**Recorded information**
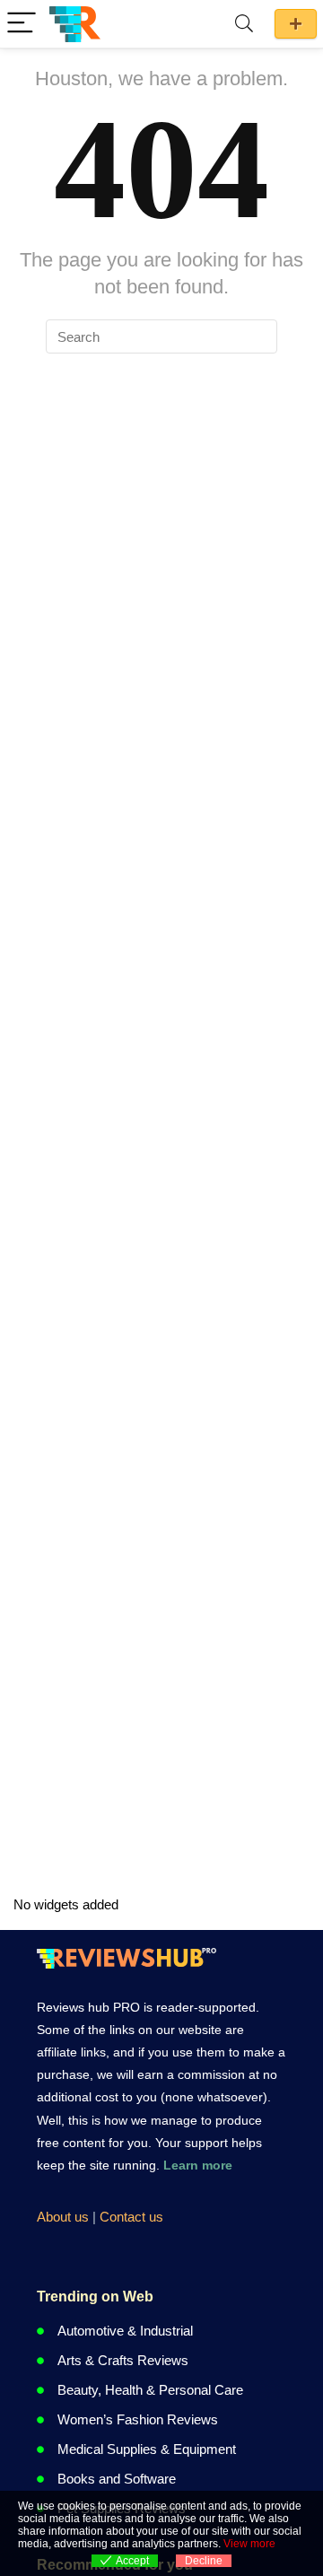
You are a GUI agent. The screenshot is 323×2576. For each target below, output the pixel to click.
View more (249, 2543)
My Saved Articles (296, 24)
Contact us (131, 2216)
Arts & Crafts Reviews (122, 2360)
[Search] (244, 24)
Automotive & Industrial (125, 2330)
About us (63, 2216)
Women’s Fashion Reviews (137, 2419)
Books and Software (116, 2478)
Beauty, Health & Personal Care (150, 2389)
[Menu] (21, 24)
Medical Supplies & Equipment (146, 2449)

**Work task**
Copy every line where the word "Reviews" is present in the entries above.

**Task answer**
Arts & Crafts Reviews (122, 2360)
Women’s Fashion Reviews (137, 2419)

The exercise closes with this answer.